Brooklyn Navy Yard
Backstory and Context
History of the Brooklyn Navy Yard, 1800s
Although the Brooklyn Navy Yard was designated as a naval shipyard in 1801, its history goes back to before the American Revolution. Land deeds in the Wallabout Basin have been found as far back as 1637, and the Dutch and British used the area for mercantile shipping.
During the American Revolution, just off the shore of Wallabout Bay, historical estimates show that approximately 11,500 died on British prison ships. One infamous prison ship that was moored in Wallabout Bay was the Jersey, which incarcerated American soldiers, merchants, and traders, the latter of which were imprisoned because they refused to obey the British embargo.
In 1801, under President John Adams’s orders to establish five Navy shipyards in the US, the federal government bought the land for about $40,000, and by 1806, the shipyard was officially active. The first ship built in the Yard was the USS Ohio, which launched in 1820 to help quell the Atlantic Slave Trade off the African coast. Between the 1820s and the Civil War, steam technology was greatly innovated, such as the launch of the first steam warship (the Fulton II) in 1837 and the first use of a steam-powered pile driver around 1851.
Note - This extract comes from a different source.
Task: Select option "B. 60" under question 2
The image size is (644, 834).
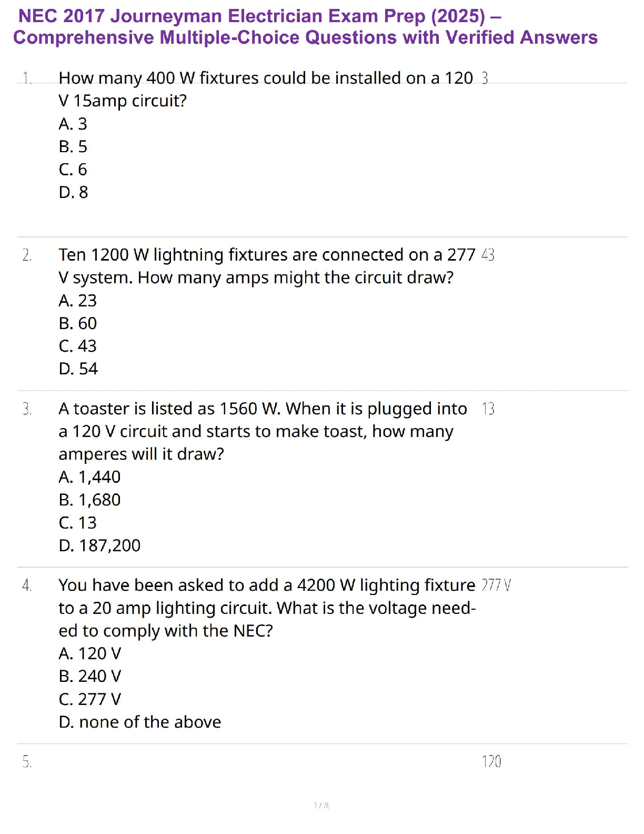Action: [x=77, y=323]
In 1852, Naval Surgeon E.R. Squibb perfected the manufacturing of ether at the Navy Yard’s Hospital, and in 1858, a Yard-built ship met a British ship halfway across the Atlantic to install the first undersea cable. That year, Queen Victoria sent the first Morse code to the US. Over the course of the Civil War, the Brooklyn Navy Yard employed nearly 6,000 men.
One of the most famous Yard-built ships in the 19th century was the USS Maine. The Maine’s launch in 1889 not only sparked the “battleship era” in US foreign policy, but also the sinking of the Maine in 1898 in Havana Harbor stood as a catalyst and battle cry (Remember the Maine!) for the Spanish-American War.
History of the Brooklyn Navy Yard, 1900s
Growth and progress at Brooklyn Navy Yard continued at an unprecedented rate around the turn of the 20th century. Theodore Roosevelt’s “Great White Fleet” was a prime example of this expansion in maritime capacity, and the Yard-built USS Connecticut stood as the fleet’s flagship vessel, marking the United States’s transition into a global power between 1907 and 1909. Brooklyn Navy Yard’s role in technological innovation also continued at this time, as seen through the first musical broadcast in 1907 on the USS Dolphin, which was docked at the Brooklyn Navy Yard during the transmission.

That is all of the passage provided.